Oracle E-Business Suite supports today’s evolving business models, drives productivity, and meets the demands of the modern mobile user. Building on a 30-year history of innovation, Oracle E-Business Suite continues to deliver new application functionality and expand the capabilities of existing features while helping you gain all the benefits of Oracle Cloud.
We will continue the blog series dedicated to Oracle Applications deployed on OCI and we will analyze in this new blog post the networking needed for Oracle E-Business Suite or for short EBS.
If you missed the previous blog posts dedicated to Essbase and PeopleSoft, that is not an issue at all, below you have the link to access each of the blog posts:
Reference OCI Networking Architecture – Oracle Essbase
Reference OCI Networking Architecture – Oracle PeopleSoft
If you want to provision Oracle E-Business Suite on Oracle Cloud Infrastructure or migrate Oracle E-Business Suite environments from your data center to Oracle Cloud Infrastructure, below I prepared a multihost, secure and high-availability networking topology for your deployment.
The EBS Networking Design presented will include multiple EBS Application VMs in multiple ADs/FDs, separate DB tier with or without RAC and multiple OCI regions for Disaster Recovery.
That being said, let’s analyze the proposed Networking Design for EBS:

For Disaster Recovery two OCI regions are presented, OCI Region 1 acting as a Primary region and OCI Region 2 acting as the DR region. The VCN configuration from the Primary region is mirrored to the DR region.
The best practices dictates that the connectivity from On-premises to each and every region to be established by using own FastConnect or VPN, but mostly for EBS, the FastConnect is the recommended solution.
The design in both OCI regions will include a Security and Load Balancer VCN together with so-called EBS VCN where the two EBS tiers, Application and DB are hosted.
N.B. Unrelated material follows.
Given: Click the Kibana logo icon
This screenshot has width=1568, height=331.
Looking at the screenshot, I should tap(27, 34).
In the EBS VCN all the subnet hosting the two tiers are private.
Two types of access can be in place, the Internet access and the internal access to EBS. If both types will be necessary, the two public and private Load Balancers will accomplish the scope configuring the EBS Application VMs as back-end servers. You can use some Application VMs for Internet traffic and some for internal traffic but one of most important part is to place the Application VMs in different ADs in a multi AD region or in multiple FD in a one AD region.
In order to create a highly secure network, the OCI Network Firewall can inspect first the Internet and internal traffic to EBS prior to reach the load balancers. WAF should be enabled on the load balancers and specifically configured to protect the EBS environment. The OCI Network Firewall can be replaced by any valid OCI Marketplace third party vendor firewall is you want to use a certain vendor for OCI to On-premises integration.
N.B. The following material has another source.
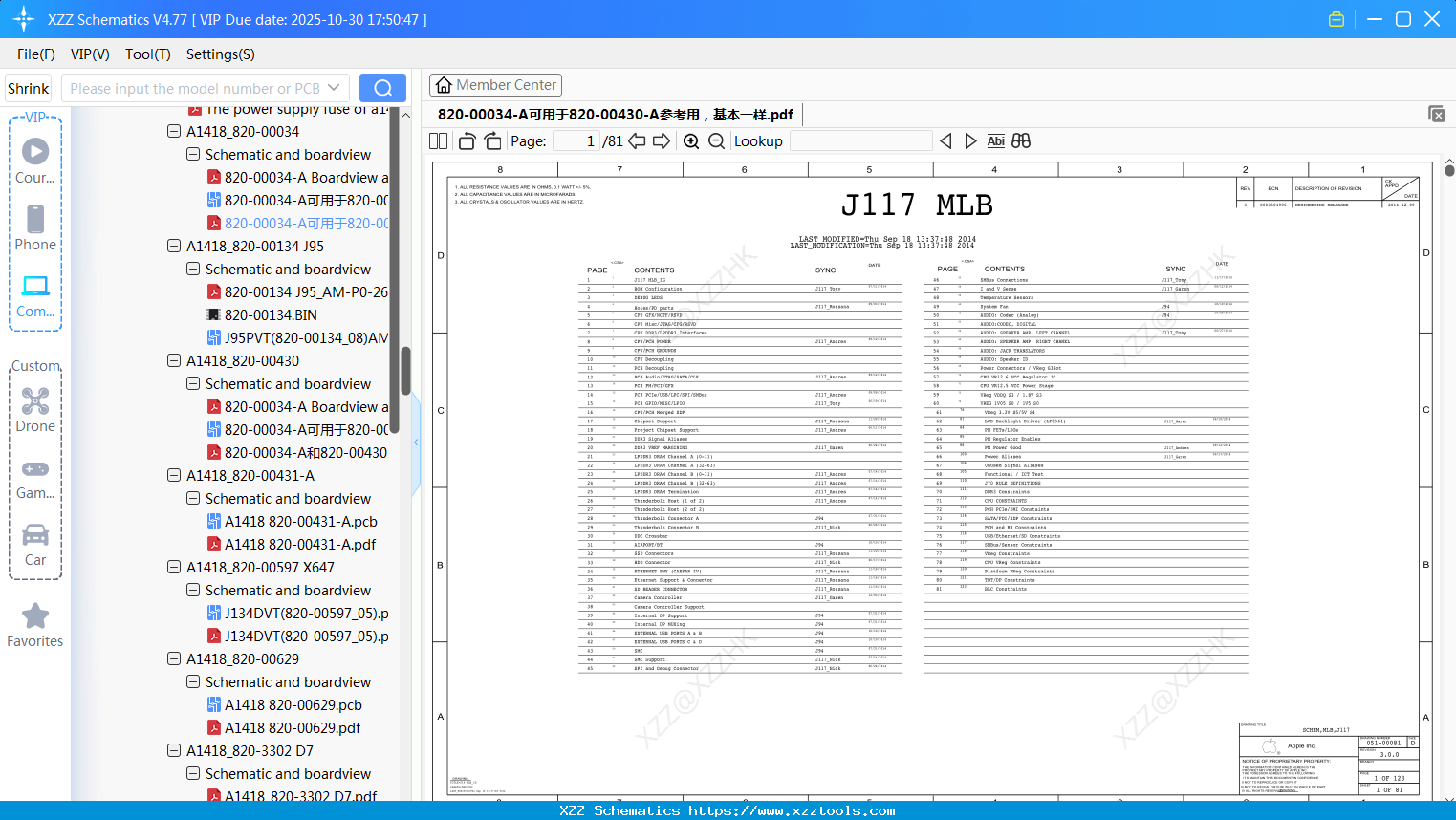Collapse Schematic and boardview under A1418_820-00629
Image resolution: width=1456 pixels, height=820 pixels.
193,682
The DB tier needs access to Object Storage for backup, so the Service Gateway will be used to deliver the access to Object Storage. Some yum repository needs to be accessed by both tiers, if that will be the case the SGW can deliver access to Oracle yum repository.
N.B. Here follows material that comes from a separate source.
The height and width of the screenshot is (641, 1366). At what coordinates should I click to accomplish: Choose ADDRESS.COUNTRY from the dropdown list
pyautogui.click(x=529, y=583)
How the Security and LB VCN will communicate with the EBS VCN? Your guess is right, we will use the DRG and its capabilities related to FastConnect and VCN attachment plus transit routing.
Last but least, the synchronization between the two OCI regions will be performed by using the Remote Peering Connection over the OCI Backbone. The synchronization will maintain the DR environment ready to be used in a DR event scenario.
Using the above networking design we can assure a highly secure, scalable and reliable EBS environment on OCI.